On January 14, an editorial in the New York Times stated, “Haiti urgently needs relief… But Haiti needs more. It needs a commitment to finally move beyond the relentless poverty, despair and dysfunction…” and “The United States has a special responsibility to help its neighbor.”

It’s difficult to see where one might take umbrage with the Times’ analysis, unless given a glance at the history of U.S./Haiti relations. To cast the United States in the role of concerned friend is to seriously overlook at least 100 years of anything but “neighborly” activity.

According to a Jan. 13 piece by Los Angeles Times columnist Michael Muskal, the United States and Haiti are nations forever intertwined by “their common battle against colonial masters.” What Muskal fails to mention is after Haiti rebelled against French colonial rule in the late 1700s, the United States refused to recognize the independent nation and eventually became its new colonial rulers, beginning especially with Woodrow Wilson’s 1915 invasion.

In 1990, a remarkable victory for the Haitian people transpired. Jean-Bertrande Aristide, a Catholic priest working against enormous odds, became president in a landslide victory. He was ousted by a military coup — backed by the United States — in 1991, leading to much death and a dramatic setback for self-rule only a year after the country’s first significant democratic election.

After U.S. trade (much of it illegal and in violation of embargoes placed after Aristide’s overthrow) with the Haitian ruling class died down and the junta seemed to be running “out of fuel and power” as a CIA report put it, President Clinton opted to “restore democracy” to the nation and reinstall Aristide.

This restoration did not come without conditions. Aristide adopted policies similar to the favored U.S. candidate he defeated in the 1990 election. He was unable to run in 1996 due to restrictions in Haitian law, and in 2000 he was re-elected. In 2004, Aristide’s second term ended early with the Haitian rebellion, during which he was taken out of the country by the United States (Aristide refers to it as a kidnapping.)

There are many examples to illustrate the grim nature of U.S./Haiti relations. In 1998, the Miami Herald reported 4,000 tons of ash and glass from a Philadelphia trash incinerator that had been dumped on the city of Gonaives ten years prior was finally being picked up, with meager contributions from the guilty parties.

Haiti is currently the world’s largest producer of baseballs. This isn’t because the Haitians themselves decided it was a great market to tap into.
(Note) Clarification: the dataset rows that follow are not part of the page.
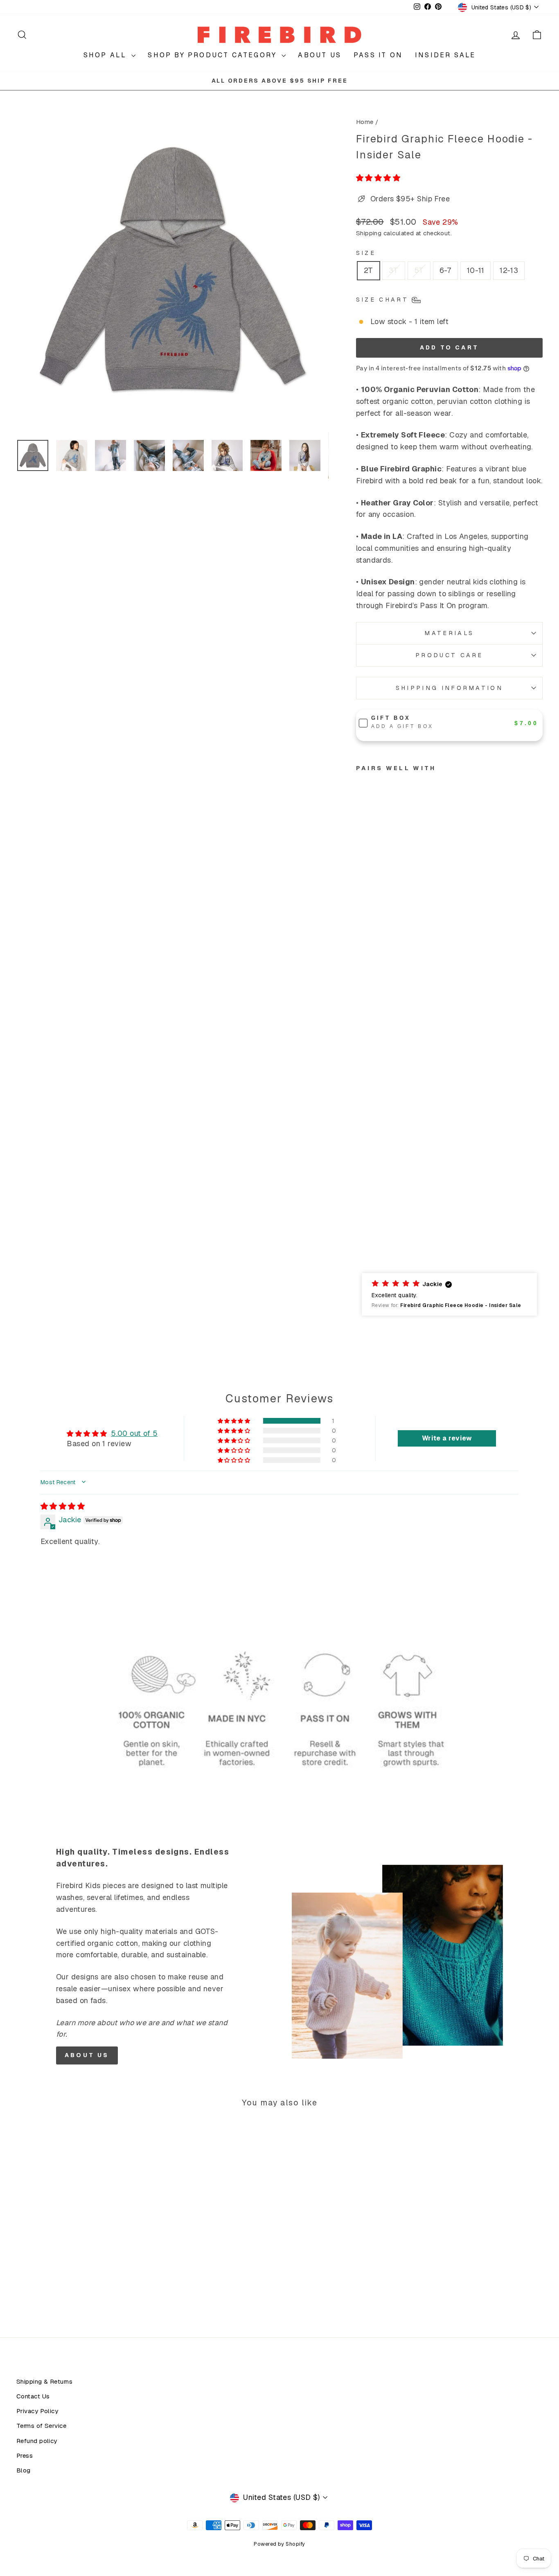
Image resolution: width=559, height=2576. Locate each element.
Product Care (449, 655)
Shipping (369, 233)
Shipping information (449, 688)
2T (368, 270)
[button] (378, 178)
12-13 (509, 270)
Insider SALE (445, 55)
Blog (23, 2470)
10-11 (475, 270)
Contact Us (33, 2396)
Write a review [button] (447, 1438)
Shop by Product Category (214, 55)
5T (419, 270)
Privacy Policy (37, 2411)
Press (24, 2456)
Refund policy (36, 2441)
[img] (63, 1506)
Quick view (79, 2244)
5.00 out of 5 (134, 1433)
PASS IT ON (378, 55)
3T (394, 270)
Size (366, 253)
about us (87, 2055)
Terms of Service (41, 2426)
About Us (319, 55)
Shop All (106, 55)
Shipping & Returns (44, 2382)
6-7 (445, 270)
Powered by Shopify (279, 2543)
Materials (449, 633)
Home (365, 122)
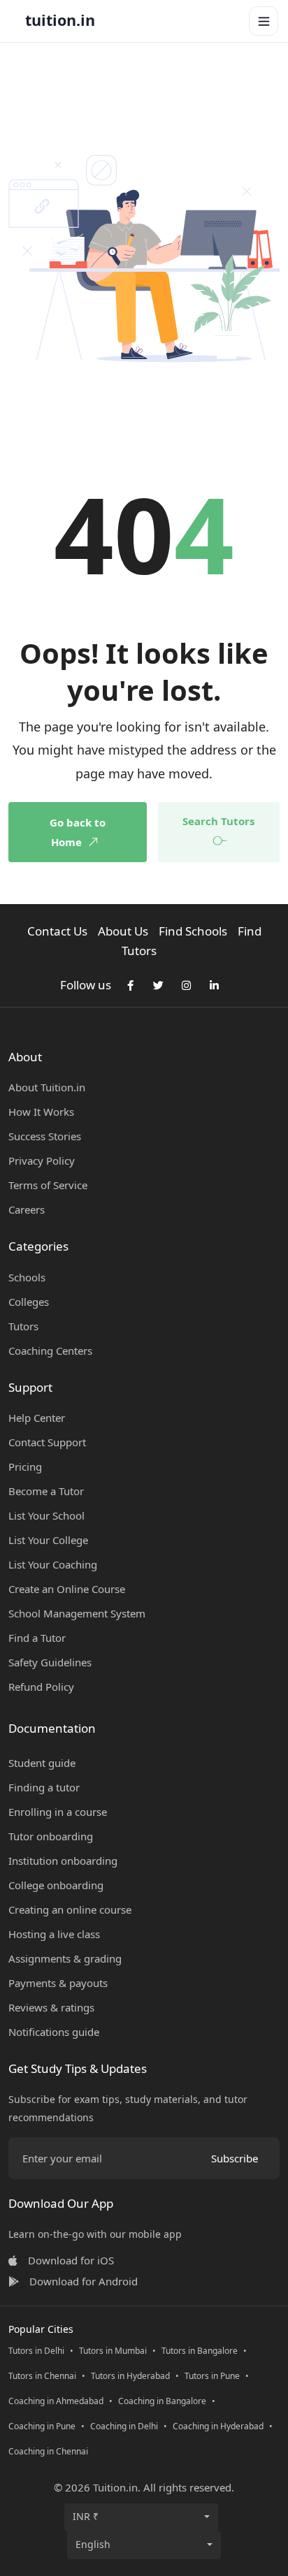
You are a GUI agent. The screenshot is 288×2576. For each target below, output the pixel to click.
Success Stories (44, 1136)
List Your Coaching (52, 1564)
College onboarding (55, 1885)
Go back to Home (78, 832)
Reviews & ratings (51, 2007)
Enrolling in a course (57, 1812)
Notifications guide (53, 2032)
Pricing (25, 1466)
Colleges (28, 1302)
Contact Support (47, 1442)
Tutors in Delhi (36, 2351)
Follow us (85, 985)
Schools (26, 1277)
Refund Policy (41, 1687)
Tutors (23, 1326)
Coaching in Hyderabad (218, 2426)
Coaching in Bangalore (162, 2401)
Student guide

Of course, the lengthy history of colonization, exploitation and manipulation is left out of discussions on what to do about the country’s problems. Elite opinion has been pretty much in line with the editorial in the Times, and the crux of the Haiti discussion has been “They need our help, but they need to help themselves, too.”

There are a number of ways the United States could help Haiti and they are doing many of them. But applauding Obama’s aid package and decision to send troops leaves out too many important aspects of the discussion.

And the U.S. response to the Haiti situation has not been without criticism. Venezuelan President Hugo Chavez, according to an article on Reuters, accused the United States of occupying Haiti in the name of aid.

Said Chavez, “3,000 soldiers are arriving, Marines armed as if they were going to war. There is not a shortage of guns there, my God. Doctors, medicine, fuel, field hospitals, that’s what the United States should send.”

Much is being done by the United States to help the Haitians. In times of great tragedy such as this, little can really be said of politics. That the United States has been an abuser of Haiti for at least 100 years doesn’t matter so much when the current operation consists of lifting rubble off of battered bodies. But the historical context is of too great of importance to ignore entirely.

Haiti was crippled before the earthquake. Hopefully this is not its death knell.